■ YOUR GOAL:
Whenever a line in the entries below contains the string "computer", copy that line.

Records contained in a dataset
◇ ◇ ◇ ◇ ◇ ◇ ◇
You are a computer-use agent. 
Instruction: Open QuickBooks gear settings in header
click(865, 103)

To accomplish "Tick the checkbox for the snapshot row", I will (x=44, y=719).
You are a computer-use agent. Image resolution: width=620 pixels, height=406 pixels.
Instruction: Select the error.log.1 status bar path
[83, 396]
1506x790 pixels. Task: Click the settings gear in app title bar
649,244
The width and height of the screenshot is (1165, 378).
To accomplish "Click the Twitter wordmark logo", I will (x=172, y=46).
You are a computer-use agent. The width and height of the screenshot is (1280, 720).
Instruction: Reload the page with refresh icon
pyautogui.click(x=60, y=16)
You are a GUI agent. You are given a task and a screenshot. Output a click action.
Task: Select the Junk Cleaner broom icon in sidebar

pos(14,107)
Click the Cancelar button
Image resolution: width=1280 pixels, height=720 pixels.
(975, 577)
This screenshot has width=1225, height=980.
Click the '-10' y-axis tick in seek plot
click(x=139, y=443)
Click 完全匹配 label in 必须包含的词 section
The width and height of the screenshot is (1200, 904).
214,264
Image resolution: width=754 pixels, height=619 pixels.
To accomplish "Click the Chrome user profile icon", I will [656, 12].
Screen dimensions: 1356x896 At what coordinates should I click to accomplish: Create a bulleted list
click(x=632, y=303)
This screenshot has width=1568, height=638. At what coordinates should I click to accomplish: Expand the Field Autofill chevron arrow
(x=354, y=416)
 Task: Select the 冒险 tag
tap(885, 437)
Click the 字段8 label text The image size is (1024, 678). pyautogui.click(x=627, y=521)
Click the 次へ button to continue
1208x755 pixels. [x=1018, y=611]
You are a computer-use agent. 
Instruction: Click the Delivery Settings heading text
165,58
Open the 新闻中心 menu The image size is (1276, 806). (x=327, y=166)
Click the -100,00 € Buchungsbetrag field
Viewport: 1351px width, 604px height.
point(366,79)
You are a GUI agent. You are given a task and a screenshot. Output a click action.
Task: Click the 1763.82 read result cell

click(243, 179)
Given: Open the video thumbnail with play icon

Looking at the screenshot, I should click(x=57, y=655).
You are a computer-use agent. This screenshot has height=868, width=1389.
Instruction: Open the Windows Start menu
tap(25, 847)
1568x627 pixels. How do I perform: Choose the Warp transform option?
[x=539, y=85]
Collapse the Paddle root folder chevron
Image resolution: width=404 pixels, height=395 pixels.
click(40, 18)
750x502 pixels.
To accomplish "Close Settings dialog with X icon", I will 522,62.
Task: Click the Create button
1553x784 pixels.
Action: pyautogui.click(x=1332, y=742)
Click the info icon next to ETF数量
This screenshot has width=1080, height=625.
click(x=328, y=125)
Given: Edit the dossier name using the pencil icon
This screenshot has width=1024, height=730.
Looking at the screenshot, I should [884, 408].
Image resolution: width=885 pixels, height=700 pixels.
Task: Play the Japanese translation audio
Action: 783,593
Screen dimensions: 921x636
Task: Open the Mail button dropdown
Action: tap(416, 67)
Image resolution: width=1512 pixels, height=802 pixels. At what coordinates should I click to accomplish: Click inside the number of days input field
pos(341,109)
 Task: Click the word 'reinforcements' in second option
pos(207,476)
◇ ◇ ◇ ◇ ◇ ◇ ◇
■ RESPONSE AREA:
You are a computer-use agent. 
You are a computer-use agent. Image resolution: width=620 pixels, height=406 pixels.
You are a computer-use agent. The width and height of the screenshot is (1280, 720).
You are a computer-use agent. 
You are a computer-use agent. This screenshot has height=868, width=1389.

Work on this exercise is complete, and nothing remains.